▶ **Selected passage**:

════════════════

Ad Tech & Programmatic

Advertisers spent $115 million on clickbait sites, report finds

This ad spend goes to “made for advertising” inventory, which uses clickbait headlines to get eyeballs.
article cover

Francis Scialabba

less than 3 min read

Get marketing news you'll actually want to read

Marketing Brew informs marketing pros of the latest on brand strategy, social media, and ad tech via our weekday newsletter, virtual events, marketing conferences, and digital guides.

Advertisers are spending roughly a tenth of their budgets on clickbait sites, according to a new report.

Working alongside brand suitability firm DeepSee and ad-tech consultancy Jounce Media, media-research company Ebiquity found that its clients had spent about $115 million between January 2020 and May 2022, enough to buy some of the most expensive real estate in New York City, on something the industry calls “made for advertising” inventory, aka clickbait sites that exist for the sole purpose of siphoning ad budgets.

  • That’s roughly 7.8% of the $1.47 billion that 42 clients spent on programmatic display and video ads across 5,490 unique made-for-advertising domains, Ebiquity told Marketing Brew.
  • Ebiquity’s US clients spent an average of 9.8% of their budgets on clickbait.
  • Though they declined to name clients, according to Ebiquity’s website, the company has worked with brands like L’Oréal, Sony, Nestlé, Subway, and Audi.

════════════════

▶ **Given data**:
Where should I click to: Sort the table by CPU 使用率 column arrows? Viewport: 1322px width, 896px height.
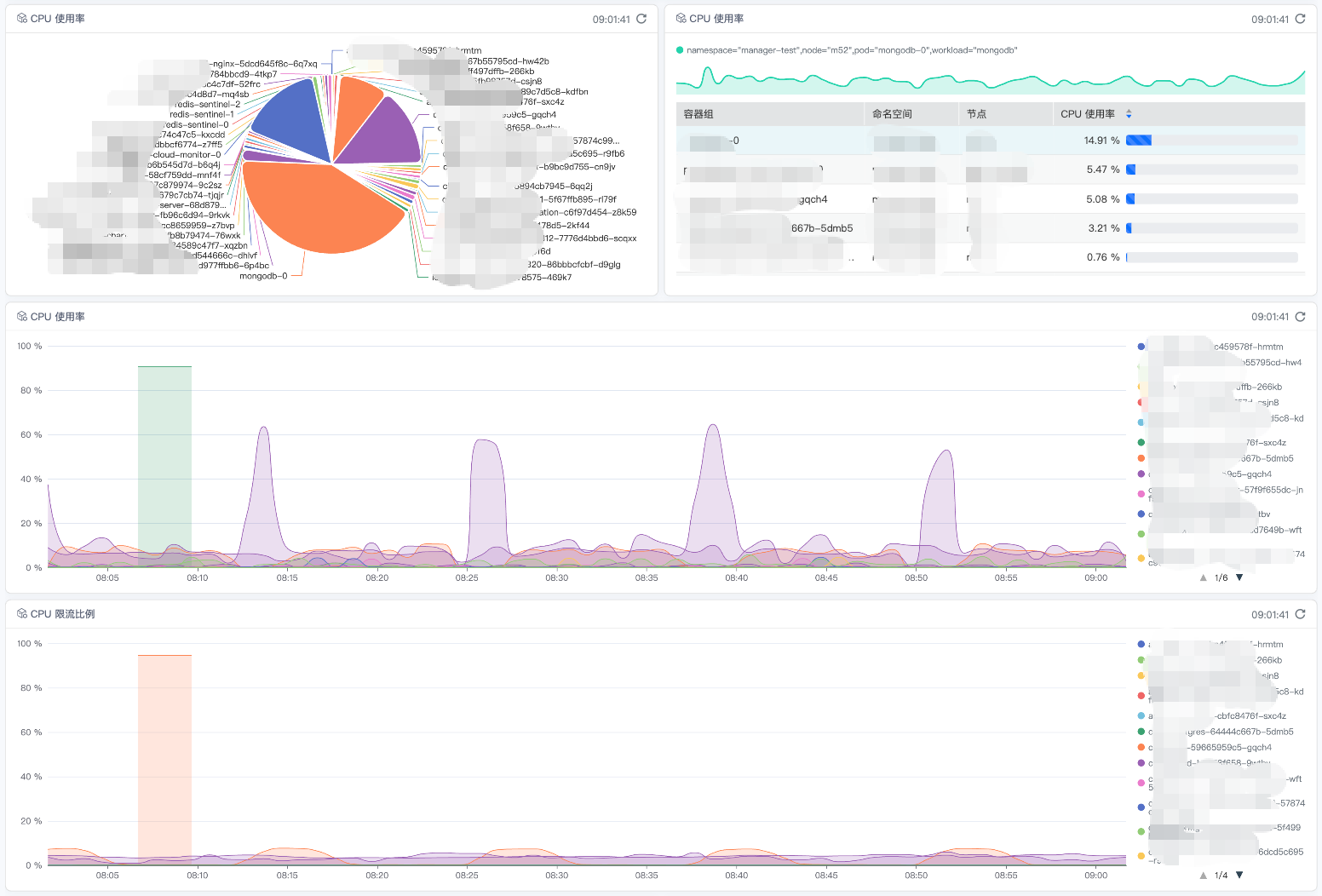1129,114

════════════════

▶ **Work to complete**:
- 1) Determine whether each statement agrees with the article on clickbait ad spending, answering yes or no and quoting the deciding words of the article: (a) Ebiquity carried out the research with DeepSee and Jounce Media. (b) The spending examined ran from January 2020 through December 2022. (c) US clients spent an average of 9.8% of their budgets on clickbait.
- 2) According to the article on clickbait ad spending, across how many unique made-for-advertising domains did the 42 clients spend on programmatic display and video ads?
The listing is not required for the work that follows.

▶ **Response list**:
- 1)
(a) Yes: "Working alongside brand suitability firm DeepSee and ad-tech consultancy Jounce Media"
(b) No: "between January 2020 and May 2022"
(c) Yes: "Ebiquity’s US clients spent an average of 9.8% of their budgets on clickbait."

- 2) 5,490 unique made-for-advertising domains.